◆ **TASK OBJECTIVE**
Output the entries below so that they read exactly as they do now.
[SOURCE RECORDS — start]
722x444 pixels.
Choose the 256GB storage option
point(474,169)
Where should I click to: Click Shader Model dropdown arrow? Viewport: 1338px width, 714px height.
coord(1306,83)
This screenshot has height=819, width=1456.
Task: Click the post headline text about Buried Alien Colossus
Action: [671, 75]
[SOURCE RECORDS — finish]
◆ **RESPONSE TO THE EXERCISE**
722x444 pixels.
Choose the 256GB storage option
point(474,169)
Where should I click to: Click Shader Model dropdown arrow? Viewport: 1338px width, 714px height.
coord(1306,83)
This screenshot has height=819, width=1456.
Task: Click the post headline text about Buried Alien Colossus
Action: [671, 75]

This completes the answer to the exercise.